Thermodynamics

Thermodynamics

What is Thermodynamics?

Thermodynamics is the sub-division of science that deals with the study of the combined effects of heat and work with changes in state confined by the laws of thermodynamics. Heat energy associated with chemical reactions is converted into different usable forms based on the laws of thermodynamics. The fact that energy can never be created nor destroyed and can only be transformed from one form to the other forms on the basis of energy transformation and its use in different industries is an application of thermodynamics. Chemical reactions also have energy associated with them. The study of the flow of energy from one form to the other and the relation between heat and temperature with energy and work done is called as thermodynamics. The laws of thermodynamics deal with energy changes during a reaction and are not concerned with the rate at which the reaction is proceeding.

Some general terms like heat, energy, and work were done are often used in thermodynamics.

Internal Energy: It is the energy stored within the system. This energy represents the total energy of the system and may include any form of energy, kinetic energy, potential energy, etc. We know about the energy transformations, energy can only be transferred and cannot be created or destroyed. Basic thermodynamics provides us with the information regarding energy change associated with a system of chemical reaction. The internal energy of a system may change when heat passes into or out of the system, work is done on or by the system or matter enters or leaves the system.

Work: Basic thermodynamics defines work done by a system as the quantity of energy exchanged between a system and its surroundings. Work in thermodynamics is completely governed by external factors in the surroundings. These factors may be an external force, a change in temperature or pressure or volume, etc.

Heat: Heat in thermodynamics is defined as the energy in transit. It is the energy by kinetic energy of the molecules of the substance. Heat and the thermodynamics together form a vertical of science that has helped process designers and engineers to optimize their processes and harness the energy associated with chemical reactions economically. Heat energy flows from higher temperature to lower temperature. The study of this flow and advancements in thermodynamics has helped scientists to design various heat engines.
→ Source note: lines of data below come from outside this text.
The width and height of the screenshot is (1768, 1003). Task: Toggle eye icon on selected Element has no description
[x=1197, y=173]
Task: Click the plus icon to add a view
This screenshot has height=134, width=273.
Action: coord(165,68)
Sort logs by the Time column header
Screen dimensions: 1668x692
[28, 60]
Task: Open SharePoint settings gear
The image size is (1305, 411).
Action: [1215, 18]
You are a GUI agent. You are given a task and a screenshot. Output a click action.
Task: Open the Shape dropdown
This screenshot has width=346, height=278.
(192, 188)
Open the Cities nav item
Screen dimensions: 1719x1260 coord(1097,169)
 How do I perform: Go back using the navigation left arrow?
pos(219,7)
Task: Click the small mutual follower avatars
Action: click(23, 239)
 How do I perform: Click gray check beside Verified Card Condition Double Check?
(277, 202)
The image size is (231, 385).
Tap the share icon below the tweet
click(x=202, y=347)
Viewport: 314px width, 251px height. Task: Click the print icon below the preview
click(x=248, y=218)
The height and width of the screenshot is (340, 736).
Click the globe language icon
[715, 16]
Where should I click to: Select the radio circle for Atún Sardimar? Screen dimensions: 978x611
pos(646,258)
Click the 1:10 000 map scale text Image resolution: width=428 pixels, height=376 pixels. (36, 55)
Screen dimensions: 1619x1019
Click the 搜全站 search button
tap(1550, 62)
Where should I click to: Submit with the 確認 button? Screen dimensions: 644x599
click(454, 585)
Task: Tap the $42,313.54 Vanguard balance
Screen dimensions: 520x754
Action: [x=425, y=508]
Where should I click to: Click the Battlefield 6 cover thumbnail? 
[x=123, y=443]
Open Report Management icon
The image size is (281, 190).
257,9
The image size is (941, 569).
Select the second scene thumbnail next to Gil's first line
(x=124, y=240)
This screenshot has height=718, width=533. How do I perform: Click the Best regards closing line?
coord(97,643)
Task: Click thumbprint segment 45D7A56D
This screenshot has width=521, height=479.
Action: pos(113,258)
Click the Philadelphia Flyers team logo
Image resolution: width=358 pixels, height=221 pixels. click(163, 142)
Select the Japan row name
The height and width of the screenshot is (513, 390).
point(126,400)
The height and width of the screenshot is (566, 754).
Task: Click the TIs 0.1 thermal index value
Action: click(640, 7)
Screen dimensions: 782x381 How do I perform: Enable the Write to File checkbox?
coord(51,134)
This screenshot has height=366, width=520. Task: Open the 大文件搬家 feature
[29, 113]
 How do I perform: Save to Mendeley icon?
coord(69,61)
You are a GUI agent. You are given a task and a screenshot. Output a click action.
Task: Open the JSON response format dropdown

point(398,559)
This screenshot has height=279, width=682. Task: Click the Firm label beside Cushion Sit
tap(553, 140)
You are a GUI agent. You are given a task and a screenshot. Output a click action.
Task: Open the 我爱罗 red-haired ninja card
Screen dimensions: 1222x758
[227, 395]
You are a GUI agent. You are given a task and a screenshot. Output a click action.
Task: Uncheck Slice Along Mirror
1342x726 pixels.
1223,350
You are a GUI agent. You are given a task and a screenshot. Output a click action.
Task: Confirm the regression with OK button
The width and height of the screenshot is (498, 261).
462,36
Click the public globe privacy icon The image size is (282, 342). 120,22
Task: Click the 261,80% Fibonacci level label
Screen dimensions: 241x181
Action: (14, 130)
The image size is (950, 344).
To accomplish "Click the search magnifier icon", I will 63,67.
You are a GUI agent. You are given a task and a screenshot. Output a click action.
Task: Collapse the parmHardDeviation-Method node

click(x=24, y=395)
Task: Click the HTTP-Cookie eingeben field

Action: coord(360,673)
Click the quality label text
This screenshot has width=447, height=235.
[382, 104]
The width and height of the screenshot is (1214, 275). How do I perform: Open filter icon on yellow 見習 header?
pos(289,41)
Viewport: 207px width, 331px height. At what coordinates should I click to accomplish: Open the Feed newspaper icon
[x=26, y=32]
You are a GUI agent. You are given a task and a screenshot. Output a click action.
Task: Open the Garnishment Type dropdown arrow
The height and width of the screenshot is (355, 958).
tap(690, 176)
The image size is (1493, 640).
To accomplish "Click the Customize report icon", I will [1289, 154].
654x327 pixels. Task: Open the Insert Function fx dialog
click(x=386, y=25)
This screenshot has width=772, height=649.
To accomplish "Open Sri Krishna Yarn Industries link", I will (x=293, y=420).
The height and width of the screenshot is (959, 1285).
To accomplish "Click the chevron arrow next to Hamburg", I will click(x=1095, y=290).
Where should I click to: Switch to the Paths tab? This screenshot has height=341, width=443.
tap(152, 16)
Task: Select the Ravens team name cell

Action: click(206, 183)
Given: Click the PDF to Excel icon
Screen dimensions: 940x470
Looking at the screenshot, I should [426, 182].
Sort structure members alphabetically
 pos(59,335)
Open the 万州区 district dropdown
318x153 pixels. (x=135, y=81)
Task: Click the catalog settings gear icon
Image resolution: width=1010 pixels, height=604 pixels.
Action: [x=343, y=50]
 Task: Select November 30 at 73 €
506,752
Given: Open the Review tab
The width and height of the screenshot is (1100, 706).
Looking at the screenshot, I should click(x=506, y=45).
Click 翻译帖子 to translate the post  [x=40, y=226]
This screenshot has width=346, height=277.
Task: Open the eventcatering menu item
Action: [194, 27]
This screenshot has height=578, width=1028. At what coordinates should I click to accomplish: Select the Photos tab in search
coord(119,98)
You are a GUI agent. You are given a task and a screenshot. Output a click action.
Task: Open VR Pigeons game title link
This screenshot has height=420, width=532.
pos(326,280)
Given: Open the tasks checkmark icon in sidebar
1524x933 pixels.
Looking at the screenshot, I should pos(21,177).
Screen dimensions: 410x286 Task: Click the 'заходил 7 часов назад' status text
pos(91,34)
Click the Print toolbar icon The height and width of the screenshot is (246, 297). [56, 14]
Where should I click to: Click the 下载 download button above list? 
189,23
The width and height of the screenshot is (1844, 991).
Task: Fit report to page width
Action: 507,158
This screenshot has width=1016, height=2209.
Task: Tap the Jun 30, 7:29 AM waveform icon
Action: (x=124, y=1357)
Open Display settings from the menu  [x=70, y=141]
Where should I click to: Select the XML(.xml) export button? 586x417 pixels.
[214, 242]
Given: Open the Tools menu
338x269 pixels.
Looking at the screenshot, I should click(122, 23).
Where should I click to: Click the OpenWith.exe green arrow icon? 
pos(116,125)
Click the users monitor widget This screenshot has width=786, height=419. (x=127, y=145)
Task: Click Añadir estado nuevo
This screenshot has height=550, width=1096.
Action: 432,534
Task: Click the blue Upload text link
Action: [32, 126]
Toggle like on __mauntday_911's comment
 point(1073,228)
Experiment exploring the Second Principle of Thermodynamics

Thermodynamic System and the Surrounding: Thermodynamics defines a system as the part of the universe under study that is the part where observations are made. Any part of the universe other than the system constitutes the surrounding. The imaginary line that separates a system from the surrounding is called as the boundary line. The surrounding and universe interact with each other and exchange matter and energies depending on the type of the system. The classification of the system is solely based on the movement of energy and matter in or out of the system. There are two types of system:

Open System: Those systems where the exchange of matter, as well as energy both takes place, are referred to as an open system. For example, when we boil water on a stove, the container is an open system as it receives heat energy from outside and the matter comes out as water vapours.

Closed System: Those systems where only energy can be exchanged with the surrounding and not the matter are called as closed systems. In other words, we can say that a closed system has a constant amount of matter and only energy of the system can be changed. For instance, when we keep a shield bottle of water in the fridge, the quantity of water in the bottle remains the same but it loses energy to the surrounding as a result of which the temperature of the water inside it goes down.

Isolated System: In case of isolated systems, neither energy nor matter can be exchanged between the system and the surrounding. Thermos flask is an example of an isolated system.
With thermodynamics having its roots in multiple subjects, let us see the major aspects on which chemistry has an effect on the thermodynamics of a system.

State Functions affecting Thermodynamics:

• Internal Energy (U)
• Enthalpy (H)
• Entropy (S)
• Gibbs free energy (G)

There are four laws which govern how thermodynamic systems behave to certain thermodynamic phenomena. Let us list the laws of thermodynamics:

Laws of Thermodynamics:

• First law of Thermodynamics: When energy moves into or out of a system, the systems internal energy changes in accordance with the law of conservation of mass.
• Second law of Thermodynamics: The state of the entropy of the entire universe, as an isolated system, will always increase over time.
• Third law of Thermodynamics: Entropy of a perfect crystal at absolute zero is zero.